WRITTEN EXERCISE 1
Can you return, word for word, the stretch of the curtain-priming passage from "We implement the" through "possible priming techniques."?
* * * *
We implement the drawing the curtain priming method (Thorpe2014), where users watch the target image being gradually revealed before selecting their click-points. In our system, the user is first presented with a blank white image, and the target image is gradually revealed starting from one edge over 20 seconds. In replicating the drawing-the-curtain method, we apply curtain drawing in the left-to-right (LTR) and right-to-left (RTL) directions. We chose to study RTL and LTR exclusively, rather than alternative methods such as top-to-bottom or bottom-to-top, so that our work could be based on a known result before being extended to other possible priming techniques.

4. Image Selection Methodology

The presentation effect was previously examined on a grid image composed of smaller images (see Figure 1) (Thorpe2014). We investigate the drawing-the-curtain technique on this grid image, and two additional non-composite images, carefully selected to present different underlying saliency with more natural real-life stimuli. We select these images from the CAT2000 dataset (Borji2015) which contains thousands of images and their ground truth saliency maps. We preprocess the dataset and extract features from the saliency maps to perform clustering. Our clustering aims to identify distinct classes of images with structurally different distributions of saliency regions. We hypothesize that the manner in which saliency is distributed over an image will play a role in the security of passwords created on the image, and have an impact on the effect of priming techniques. In particular, we expect that images where saliency is less evenly distributed will produce more predicable passwords, and thus be more susceptible to guessing attacks. We find three distinct clusters and select the center image of each cluster as its representative. For comparability with the grid image, the selected images are scaled to a 680x460 resolution. We explain the details of this selection process below.

Figure 1. Grid image (Thorpe2014)
* * * *
WRITTEN EXERCISE 2
Which lines of the records contain the string "what", with case counting? Identify each one and copy it in full.

Stored data entries
* * * *
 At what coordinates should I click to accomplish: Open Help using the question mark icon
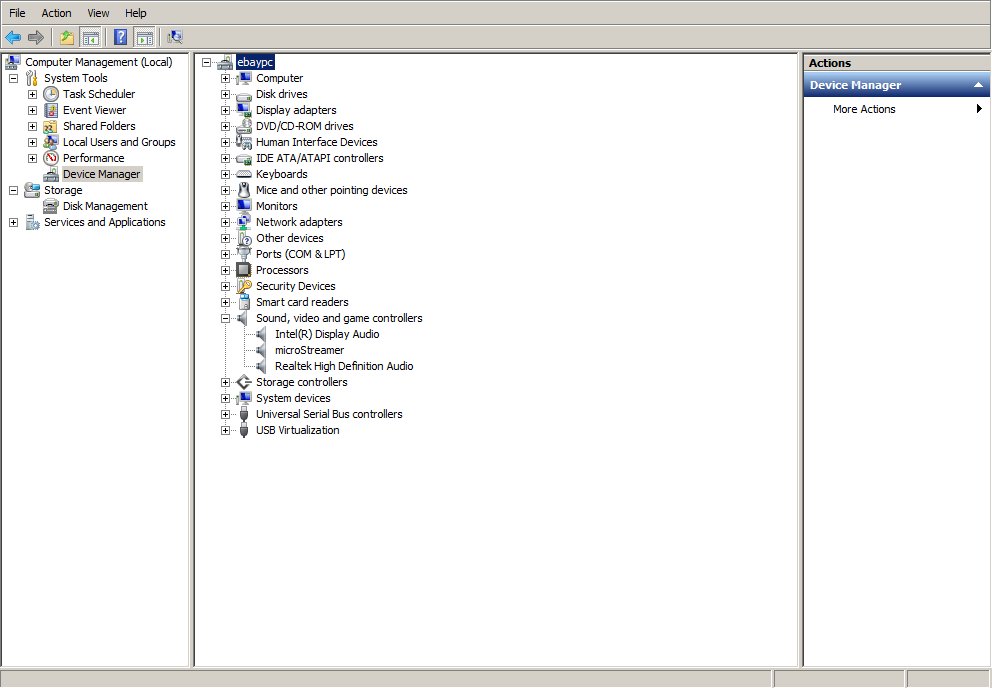click(119, 37)
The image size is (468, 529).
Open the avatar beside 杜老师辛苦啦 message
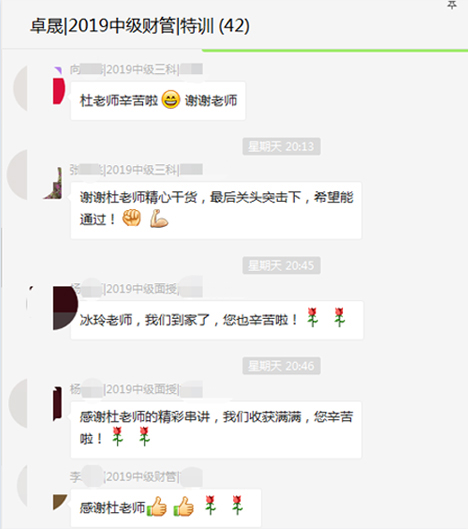[59, 89]
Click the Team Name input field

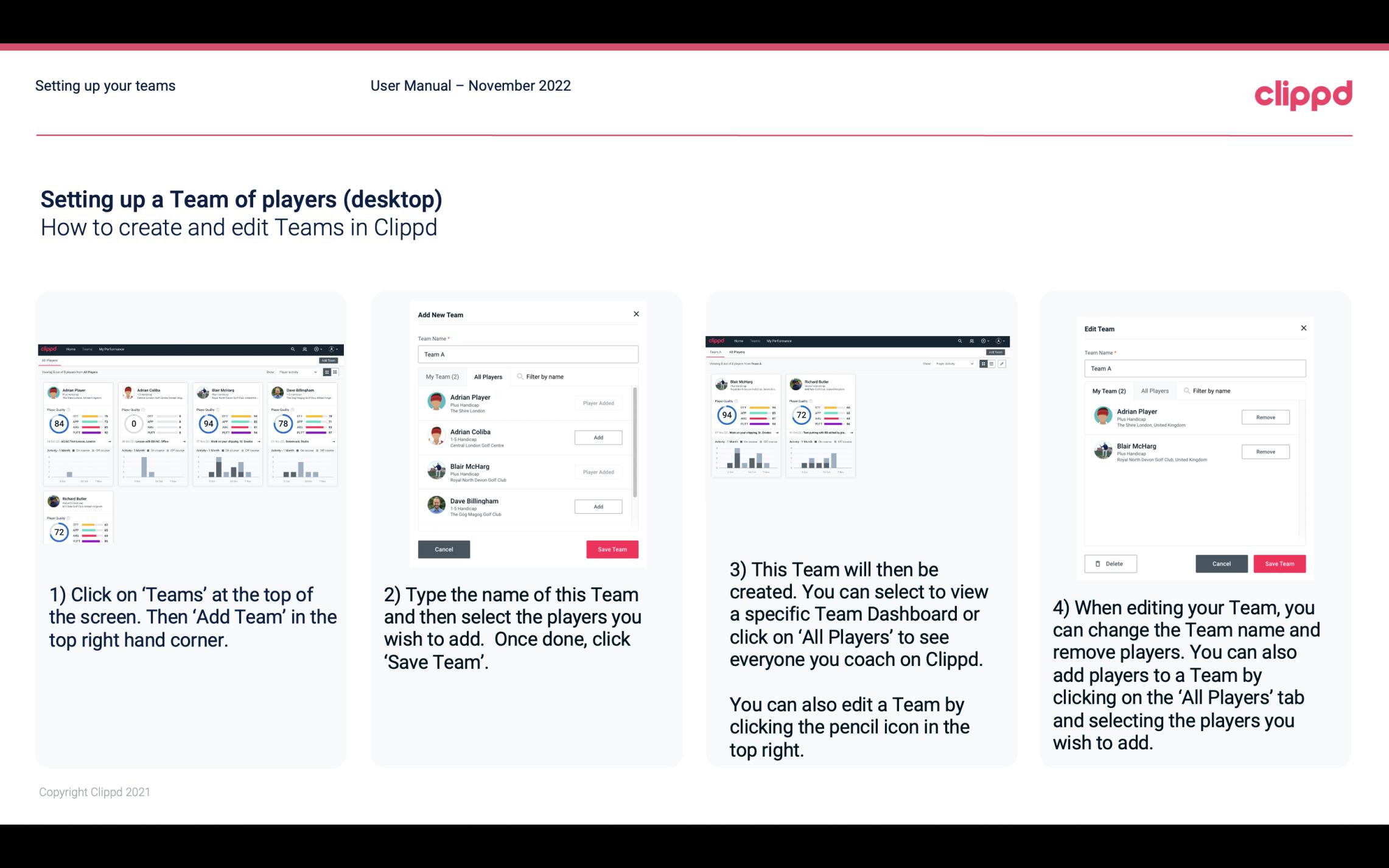[x=528, y=354]
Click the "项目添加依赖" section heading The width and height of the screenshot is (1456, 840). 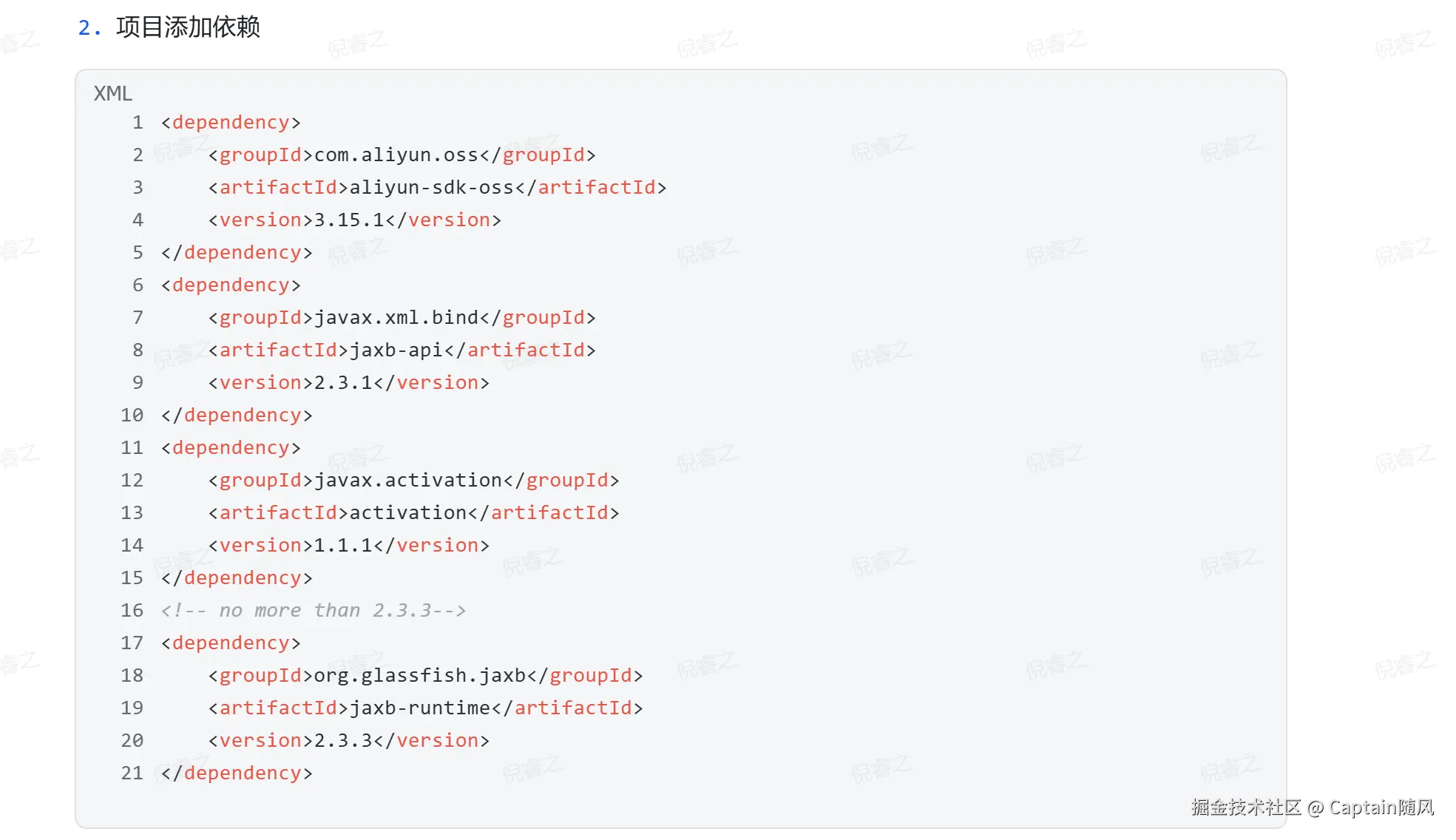188,27
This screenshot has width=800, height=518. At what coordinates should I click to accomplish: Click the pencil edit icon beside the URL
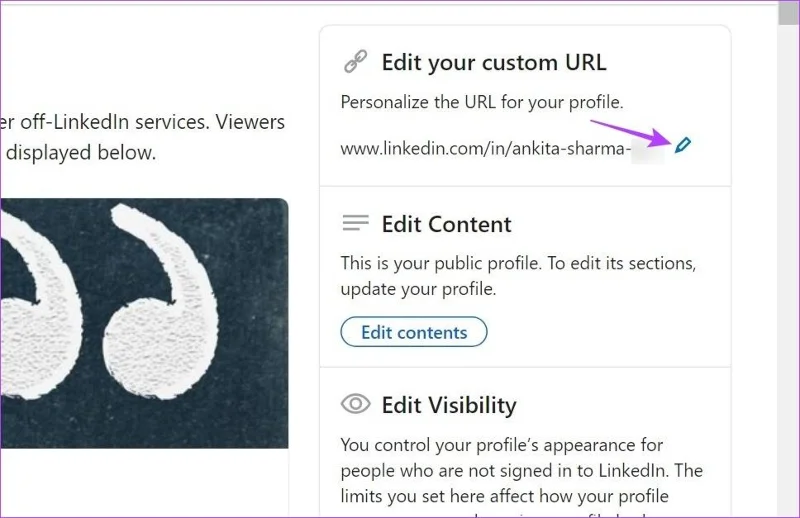click(683, 145)
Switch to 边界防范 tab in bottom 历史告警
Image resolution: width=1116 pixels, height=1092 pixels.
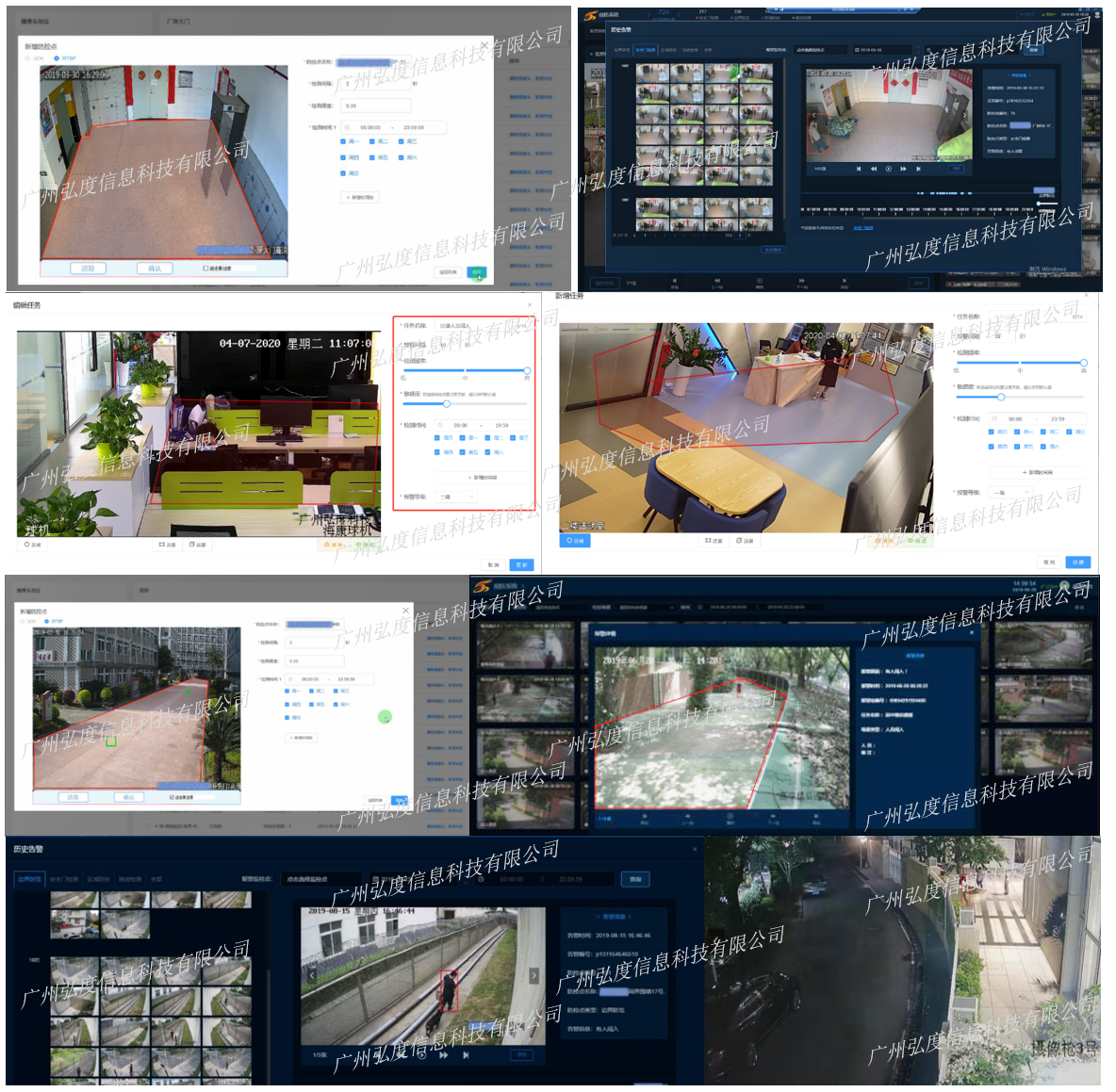click(x=29, y=880)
* * * *
FULL RESPONSE 1
We implement the drawing the curtain priming method (Thorpe2014), where users watch the target image being gradually revealed before selecting their click-points. In our system, the user is first presented with a blank white image, and the target image is gradually revealed starting from one edge over 20 seconds. In replicating the drawing-the-curtain method, we apply curtain drawing in the left-to-right (LTR) and right-to-left (RTL) directions. We chose to study RTL and LTR exclusively, rather than alternative methods such as top-to-bottom or bottom-to-top, so that our work could be based on a known result before being extended to other possible priming techniques.

FULL RESPONSE 2
 At what coordinates should I click to accomplish: Open Help using the question mark icon
This screenshot has width=800, height=518. At what coordinates should I click to accomplish: Click the pencil edit icon beside the URL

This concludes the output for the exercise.